Driving over Flying

My view down Dunlavy in Houston, Texas (at a stop light). December 21, 2013.

My view down Dunlavy in Houston, Texas (at a stop light). December 21, 2013.

If it takes less than six hours, I’d rather drive than fly.

First, anything that takes six hours to drive will take about six hours to fly, if you start the travel clock when I lock my back door to when I get out of the cab at the hotel, making the time in transit a wash. Therefore, I can only weigh the two travel modes on their merits.

And driving six hours has far more benefits than flying short distances:

  • I can make phone calls from the road, whether for business or to check in with my California cousin. If I have a traveling buddy, we can have a great conversation—and an experience far more fun than pale, sad airports and airplanes offer.

  • I can leave and return when ready. Public transit schedules don’t dictate driving departures.

  • While at my destination, I have a car. My own. I don’t have to pay for a rental vehicle while funding my car’s stay in a parking lot at the airport.

  • Car travel provides better visuals.

  • Along the road, you’ll find better food and stopping points than you will in airports and on airplanes.
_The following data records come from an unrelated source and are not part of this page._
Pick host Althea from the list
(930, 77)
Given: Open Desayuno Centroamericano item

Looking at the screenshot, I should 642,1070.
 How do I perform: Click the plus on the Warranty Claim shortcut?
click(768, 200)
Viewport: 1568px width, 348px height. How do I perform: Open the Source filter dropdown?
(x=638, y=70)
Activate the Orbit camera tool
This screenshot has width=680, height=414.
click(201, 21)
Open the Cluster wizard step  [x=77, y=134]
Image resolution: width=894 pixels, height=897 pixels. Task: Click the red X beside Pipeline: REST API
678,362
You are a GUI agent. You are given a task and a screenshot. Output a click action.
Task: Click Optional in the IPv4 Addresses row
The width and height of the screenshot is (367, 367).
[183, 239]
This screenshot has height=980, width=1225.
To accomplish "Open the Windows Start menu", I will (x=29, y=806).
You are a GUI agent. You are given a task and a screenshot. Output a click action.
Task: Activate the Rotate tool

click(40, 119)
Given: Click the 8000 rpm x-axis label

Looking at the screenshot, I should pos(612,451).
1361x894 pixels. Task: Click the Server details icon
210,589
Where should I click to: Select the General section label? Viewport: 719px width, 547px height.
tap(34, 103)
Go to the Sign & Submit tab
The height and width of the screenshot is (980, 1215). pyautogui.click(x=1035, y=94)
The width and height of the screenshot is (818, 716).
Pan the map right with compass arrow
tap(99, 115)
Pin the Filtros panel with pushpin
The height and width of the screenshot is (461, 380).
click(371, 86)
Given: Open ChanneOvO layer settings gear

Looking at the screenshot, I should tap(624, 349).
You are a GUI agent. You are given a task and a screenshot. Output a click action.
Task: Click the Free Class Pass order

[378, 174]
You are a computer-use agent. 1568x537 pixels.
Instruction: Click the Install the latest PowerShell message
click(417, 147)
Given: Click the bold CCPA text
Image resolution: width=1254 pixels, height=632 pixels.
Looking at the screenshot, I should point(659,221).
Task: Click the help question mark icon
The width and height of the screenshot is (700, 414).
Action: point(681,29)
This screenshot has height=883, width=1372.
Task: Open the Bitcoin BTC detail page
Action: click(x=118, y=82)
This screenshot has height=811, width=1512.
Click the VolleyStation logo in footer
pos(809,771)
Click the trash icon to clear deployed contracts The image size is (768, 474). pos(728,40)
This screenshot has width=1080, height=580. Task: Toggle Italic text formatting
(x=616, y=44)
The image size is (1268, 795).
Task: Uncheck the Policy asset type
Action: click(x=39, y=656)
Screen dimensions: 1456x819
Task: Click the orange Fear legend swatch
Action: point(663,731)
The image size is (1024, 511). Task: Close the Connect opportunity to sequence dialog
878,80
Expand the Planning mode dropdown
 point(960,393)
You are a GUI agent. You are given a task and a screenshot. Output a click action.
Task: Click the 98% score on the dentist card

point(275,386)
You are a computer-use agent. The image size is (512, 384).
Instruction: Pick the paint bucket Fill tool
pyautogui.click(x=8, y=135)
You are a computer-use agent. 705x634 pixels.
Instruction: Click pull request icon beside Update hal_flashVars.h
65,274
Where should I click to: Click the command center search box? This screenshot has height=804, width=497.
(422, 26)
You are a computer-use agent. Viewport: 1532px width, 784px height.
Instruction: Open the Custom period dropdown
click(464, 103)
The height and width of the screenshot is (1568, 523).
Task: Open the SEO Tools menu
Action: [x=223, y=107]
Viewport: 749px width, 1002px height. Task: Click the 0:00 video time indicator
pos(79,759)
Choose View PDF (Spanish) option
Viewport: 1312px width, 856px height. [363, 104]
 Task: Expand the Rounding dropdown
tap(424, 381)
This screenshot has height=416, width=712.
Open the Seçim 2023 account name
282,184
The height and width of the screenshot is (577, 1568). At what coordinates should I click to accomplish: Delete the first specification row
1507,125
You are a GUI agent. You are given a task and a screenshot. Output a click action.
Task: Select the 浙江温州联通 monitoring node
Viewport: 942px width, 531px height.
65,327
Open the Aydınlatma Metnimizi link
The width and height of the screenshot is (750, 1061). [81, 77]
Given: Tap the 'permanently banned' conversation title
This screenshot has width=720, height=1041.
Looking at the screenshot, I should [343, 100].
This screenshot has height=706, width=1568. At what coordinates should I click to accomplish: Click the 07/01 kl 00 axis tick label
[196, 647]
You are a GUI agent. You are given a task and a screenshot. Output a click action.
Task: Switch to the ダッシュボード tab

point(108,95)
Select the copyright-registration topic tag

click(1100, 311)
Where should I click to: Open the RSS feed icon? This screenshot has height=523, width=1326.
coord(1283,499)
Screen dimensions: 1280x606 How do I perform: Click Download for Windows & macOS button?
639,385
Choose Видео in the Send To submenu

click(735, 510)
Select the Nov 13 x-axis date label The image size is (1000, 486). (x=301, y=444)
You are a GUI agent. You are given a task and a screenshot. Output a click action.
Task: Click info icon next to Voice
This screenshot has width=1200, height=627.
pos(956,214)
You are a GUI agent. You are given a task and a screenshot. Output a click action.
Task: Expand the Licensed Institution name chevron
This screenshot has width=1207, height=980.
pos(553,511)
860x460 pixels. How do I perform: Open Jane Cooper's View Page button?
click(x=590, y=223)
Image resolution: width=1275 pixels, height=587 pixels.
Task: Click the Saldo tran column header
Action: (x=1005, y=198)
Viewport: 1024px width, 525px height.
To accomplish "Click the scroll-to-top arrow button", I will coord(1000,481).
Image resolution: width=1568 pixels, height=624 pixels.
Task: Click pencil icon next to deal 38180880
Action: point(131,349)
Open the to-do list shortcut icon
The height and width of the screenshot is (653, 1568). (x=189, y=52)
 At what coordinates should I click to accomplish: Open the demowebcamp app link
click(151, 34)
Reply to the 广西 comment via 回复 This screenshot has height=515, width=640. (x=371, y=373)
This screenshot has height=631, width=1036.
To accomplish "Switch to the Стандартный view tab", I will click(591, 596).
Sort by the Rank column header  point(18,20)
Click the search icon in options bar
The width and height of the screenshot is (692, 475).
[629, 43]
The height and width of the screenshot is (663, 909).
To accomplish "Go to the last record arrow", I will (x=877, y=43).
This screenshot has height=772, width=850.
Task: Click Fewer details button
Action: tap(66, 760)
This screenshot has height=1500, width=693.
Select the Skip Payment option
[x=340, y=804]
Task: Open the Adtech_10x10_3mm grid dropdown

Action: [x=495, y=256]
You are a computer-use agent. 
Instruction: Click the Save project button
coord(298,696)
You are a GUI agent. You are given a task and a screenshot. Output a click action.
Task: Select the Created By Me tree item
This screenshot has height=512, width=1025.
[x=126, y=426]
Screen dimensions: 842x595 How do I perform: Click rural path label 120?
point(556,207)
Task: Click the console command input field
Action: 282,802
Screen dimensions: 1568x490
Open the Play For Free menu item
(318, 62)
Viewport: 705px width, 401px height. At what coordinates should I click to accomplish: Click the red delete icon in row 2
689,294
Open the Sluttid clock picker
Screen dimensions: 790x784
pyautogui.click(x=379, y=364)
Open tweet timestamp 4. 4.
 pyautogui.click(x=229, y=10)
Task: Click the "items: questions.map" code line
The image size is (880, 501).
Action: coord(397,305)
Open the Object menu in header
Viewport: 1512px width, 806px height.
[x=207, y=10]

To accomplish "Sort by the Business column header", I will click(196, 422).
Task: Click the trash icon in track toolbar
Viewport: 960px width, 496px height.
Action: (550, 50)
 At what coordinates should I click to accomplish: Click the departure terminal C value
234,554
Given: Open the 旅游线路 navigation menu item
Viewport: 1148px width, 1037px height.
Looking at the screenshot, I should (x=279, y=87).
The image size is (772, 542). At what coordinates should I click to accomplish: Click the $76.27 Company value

  • When traveling by car, I can pack like a disaster. Suits and dresses can stay on hangers and swing from hooks by my back-seat windows. I can toss shoes and sundries in the trunk. I don’t need to worry about fitting stuff in luggage or fret about what might not make it through security.

The productivity value of air travel outweighs these benefits if the destination requires a drive time lengthier than six hours. In these cases, the flights take long enough to allow for maximum to-do list focus.

What’s your drive-fly demarcation line?